*** RECORDS FOR PROCESSING ***

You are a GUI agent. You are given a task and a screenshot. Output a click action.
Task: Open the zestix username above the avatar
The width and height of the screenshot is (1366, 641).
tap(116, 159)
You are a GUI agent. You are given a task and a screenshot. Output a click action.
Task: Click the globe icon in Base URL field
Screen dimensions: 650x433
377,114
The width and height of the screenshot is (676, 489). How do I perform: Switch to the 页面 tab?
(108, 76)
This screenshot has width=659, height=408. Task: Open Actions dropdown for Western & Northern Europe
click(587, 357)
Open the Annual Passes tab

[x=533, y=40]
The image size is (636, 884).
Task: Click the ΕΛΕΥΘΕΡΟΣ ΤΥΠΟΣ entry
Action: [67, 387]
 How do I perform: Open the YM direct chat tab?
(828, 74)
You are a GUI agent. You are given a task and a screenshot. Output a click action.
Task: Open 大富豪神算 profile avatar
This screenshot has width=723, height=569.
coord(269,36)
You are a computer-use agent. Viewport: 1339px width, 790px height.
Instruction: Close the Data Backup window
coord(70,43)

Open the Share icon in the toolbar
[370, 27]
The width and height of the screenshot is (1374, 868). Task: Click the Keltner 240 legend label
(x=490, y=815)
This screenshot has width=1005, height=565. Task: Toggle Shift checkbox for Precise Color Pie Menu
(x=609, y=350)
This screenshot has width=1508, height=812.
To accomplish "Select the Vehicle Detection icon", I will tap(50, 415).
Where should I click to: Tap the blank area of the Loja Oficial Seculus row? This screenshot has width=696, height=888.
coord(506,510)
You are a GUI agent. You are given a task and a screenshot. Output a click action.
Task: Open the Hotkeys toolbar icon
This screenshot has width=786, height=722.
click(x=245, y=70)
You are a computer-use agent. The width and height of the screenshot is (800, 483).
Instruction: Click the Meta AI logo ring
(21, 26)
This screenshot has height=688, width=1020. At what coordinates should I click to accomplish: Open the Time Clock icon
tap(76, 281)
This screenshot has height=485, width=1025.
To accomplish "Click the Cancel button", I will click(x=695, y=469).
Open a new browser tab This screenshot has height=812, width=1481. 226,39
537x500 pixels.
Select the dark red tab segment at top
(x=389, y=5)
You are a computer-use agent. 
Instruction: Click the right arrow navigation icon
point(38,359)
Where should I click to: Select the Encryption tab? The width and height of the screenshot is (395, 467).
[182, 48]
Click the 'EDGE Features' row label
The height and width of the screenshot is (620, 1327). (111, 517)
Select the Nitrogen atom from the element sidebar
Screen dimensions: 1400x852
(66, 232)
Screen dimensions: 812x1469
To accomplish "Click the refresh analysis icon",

*** End of RECORDS FOR PROCESSING ***

» WHAT IS REQUIRED: Copy out all the lines of the records that include "will".

» ANSWER SPACE:
To accomplish "Select the Vehicle Detection icon", I will tap(50, 415).
To accomplish "Click the Cancel button", I will click(x=695, y=469).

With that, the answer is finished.